SET PROBLEM 1 = Copy from the passage on the Mountain Clansmen the portion between "Foreshadowing/Groundwork" and "in the Eyrie.", inclusive.
SET PROBLEM 2 =
Decide whether each statement below agrees with the passage on the Mountain Clansmen. Answer yes or no and quote the words of the passage that settle it.
(a) Littlefinger reports that the clansmen are raiding in greater numbers than ever before.
(b) The writer professes real love for Lysa.
(c) Tyrion responds to Littlefinger's report by calling it distressing.

Foreshadowing/Groundwork
In ACOK, we see the fallout of Tyrion’s decision to arm the Mountain Clansmen when at a small council session, Littlefinger reports on what’s happening in the Vale:
Littlefinger stroked the neat spike of his beard. "Lysa has woes of her own. Clansmen raiding out of the Mountains of the Moon, in greater numbers than ever before . . . and better armed."
"Distressing," said Tyrion Lannister, who had armed them.
It’s not that I have any real love for Lysa, but who are the victims of Tyrion arming the Mountain Clansmen? Not Lysa and her toadies. They can sit high atop the Giant’s Lance, doing their foolishness in the Eyrie.

LISTING =
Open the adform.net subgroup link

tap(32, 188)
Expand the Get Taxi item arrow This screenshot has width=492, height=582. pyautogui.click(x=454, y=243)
--
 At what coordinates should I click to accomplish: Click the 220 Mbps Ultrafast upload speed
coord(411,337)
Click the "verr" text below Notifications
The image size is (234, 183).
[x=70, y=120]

RESULT 1 =
Foreshadowing/Groundwork
In ACOK, we see the fallout of Tyrion’s decision to arm the Mountain Clansmen when at a small council session, Littlefinger reports on what’s happening in the Vale:
Littlefinger stroked the neat spike of his beard. "Lysa has woes of her own. Clansmen raiding out of the Mountains of the Moon, in greater numbers than ever before . . . and better armed."
"Distressing," said Tyrion Lannister, who had armed them.
It’s not that I have any real love for Lysa, but who are the victims of Tyrion arming the Mountain Clansmen? Not Lysa and her toadies. They can sit high atop the Giant’s Lance, doing their foolishness in the Eyrie.

RESULT 2 =
(a) Yes: "Clansmen raiding out of the Mountains of the Moon, in greater numbers than ever before"
(b) No: "It’s not that I have any real love for Lysa"
(c) Yes: "Distressing," said Tyrion Lannister